Intersection: environment | technology

Archive for April, 2008

JITters in the life support system

with one comment

The limits of ‘Just in Time’ delivery systems are becoming apparent in the form of empty shelves in the rice sections of local supermarkets, as the knock-on effect of global shortages is amplified by the lack of resilience in our food distribution system.

I suspect a combination of factors are in play that may make our food system far less stable and reliable than we believe:

  • Just in Time delivery means that there is no redundant supply on hand to buffer runs on a particular food item. Shelves empty, and don’t refill until the next truck arrives.
  • Globalized food speculation, production and distribution systems mean that food staples are not regionally insulated from each other. Shortages in the Asia rice markets cascade through to the Texas/California growing regions far more rapidly than in the past.
  • Information and communication technologies, including both web and legacy media (WSJ, CNBC) propagate knowledge rapidly and effectively, giving more people in more places the ability to act rapidly on accurate and important information.

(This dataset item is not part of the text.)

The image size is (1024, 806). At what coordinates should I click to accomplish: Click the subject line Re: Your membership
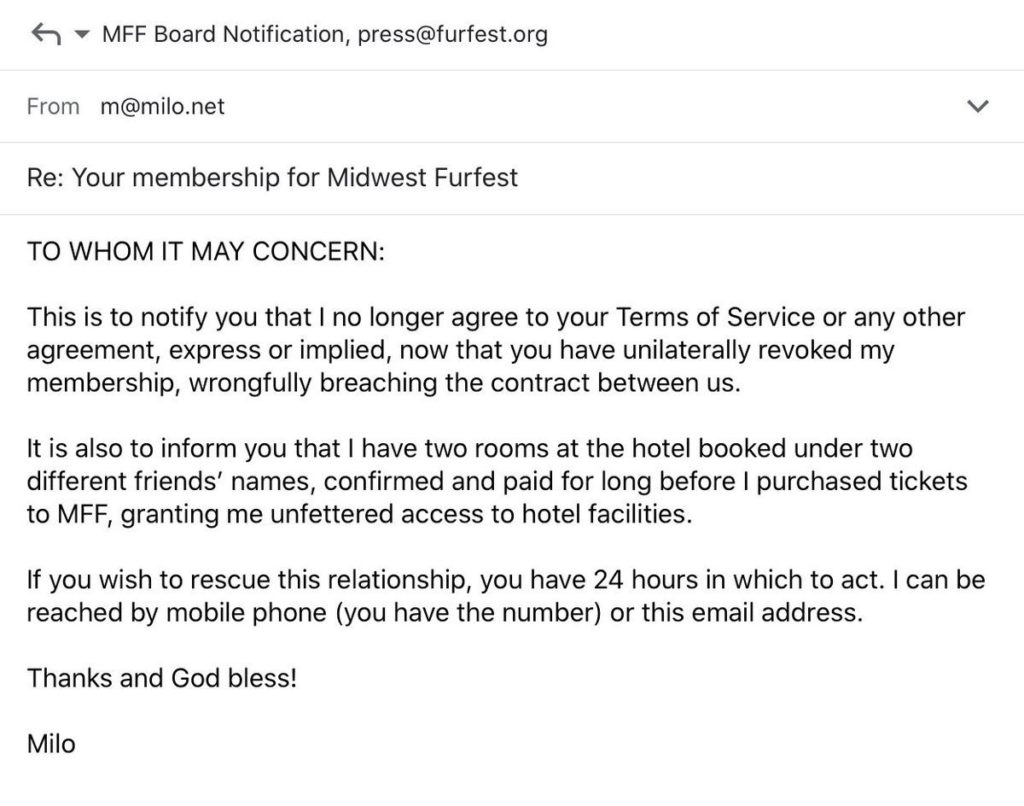272,177
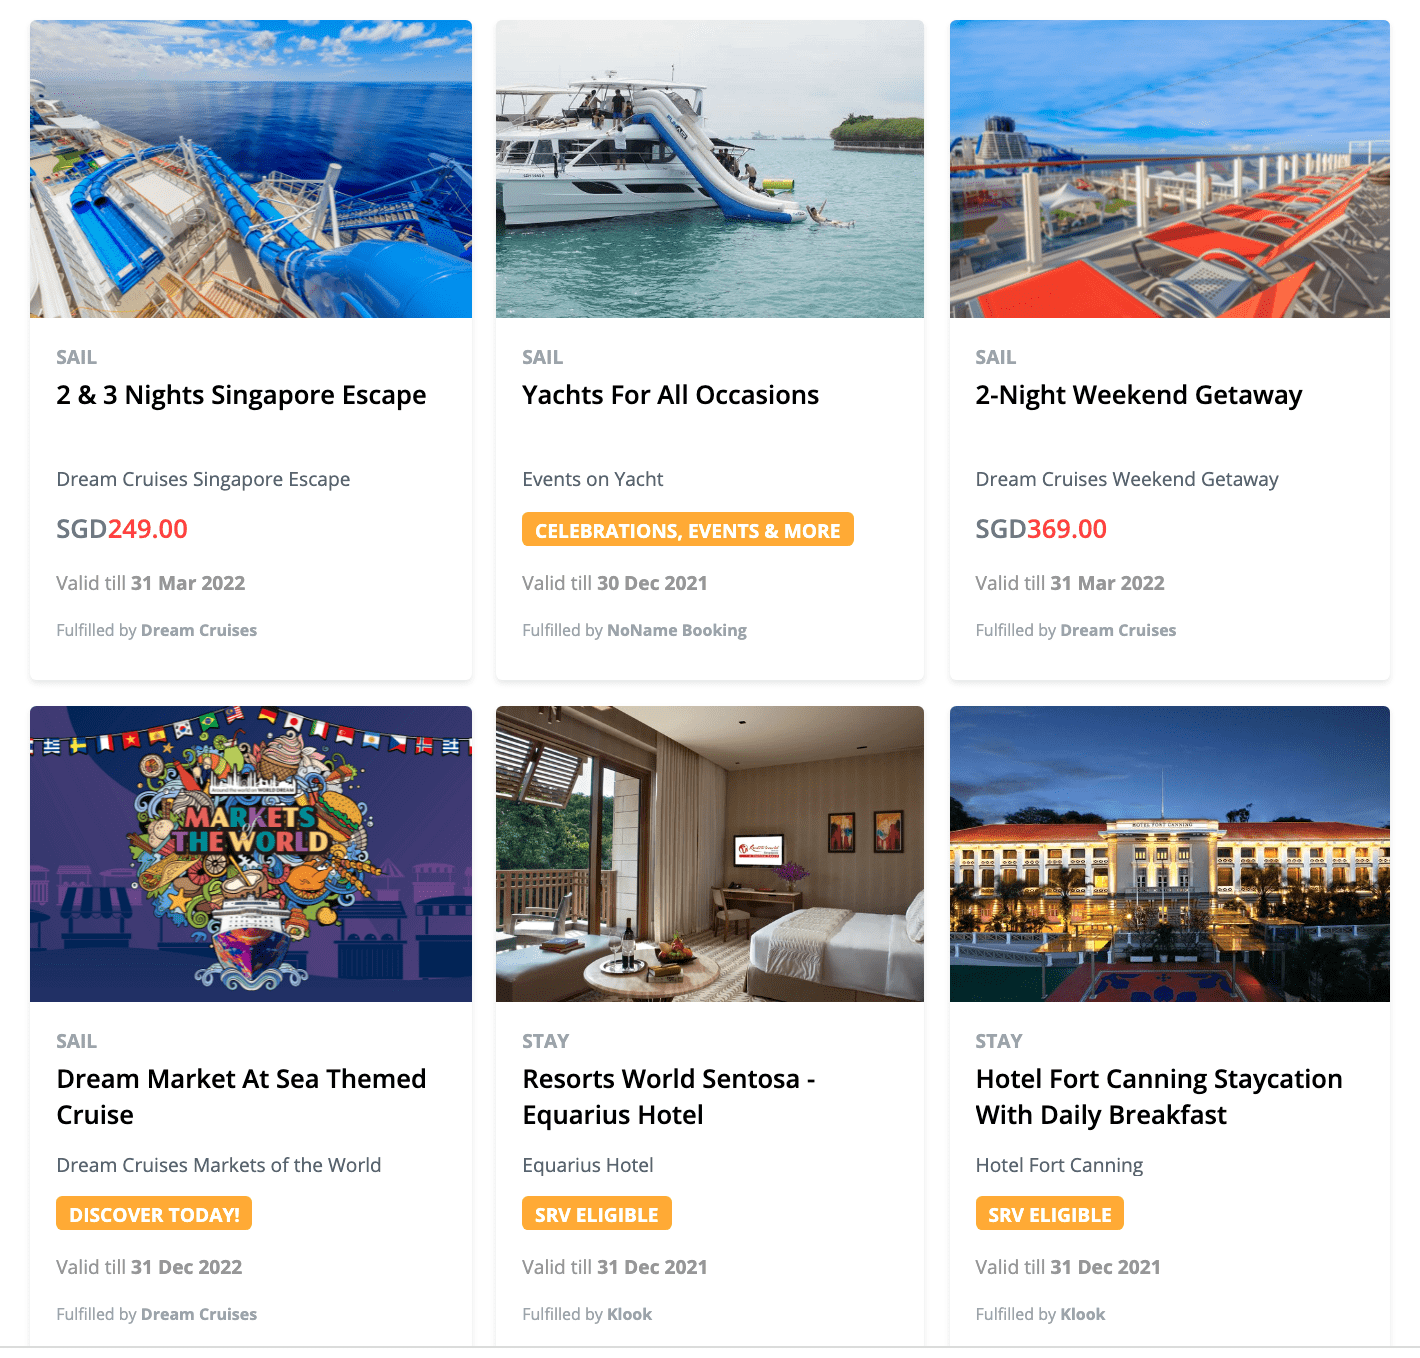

The combination of these factors forms what Thomas Homer-Dixon calls a tightly coupled network or system, prone to brittleness and rapid cascading failure.

The current shortage cycle is initially driven by heavy users of rice, such as extended families, small restaurants, and small retailers attempting to insulate themselves against rapid price rises by stocking up in advance, based on the information they have about future price and availability. However this creates a positive feedback loop, with medium and small users of rice picking up an extra bag to ensure they have enough for their family needs. Not a big deal in a storage-based system – but a serious problem in a JIT system, where every surge of purchases empties the shelves, and sets the stage for the next round of shortage.

Shortage in one staple creates concern about others, and with all grains in short supply worldwide, the ‘rice run’ could easily jump the shelves to create repeated runs on flour, pasta and other staples.

The result is a crystal-clear example of the pursuit of capitalist efficiency through ’JIT’ leading to a brittle and failure-prone system where any contraction at all in of the system inputs leads directly to cascading failure.

The solution is also clear: we need a less efficient (more redundant, lower-velocity, less tightly integrated) food system. And the same applies to any life of our support systems: When it comes to the things that really matter for survival, efficiency is the enemy of effectiveness.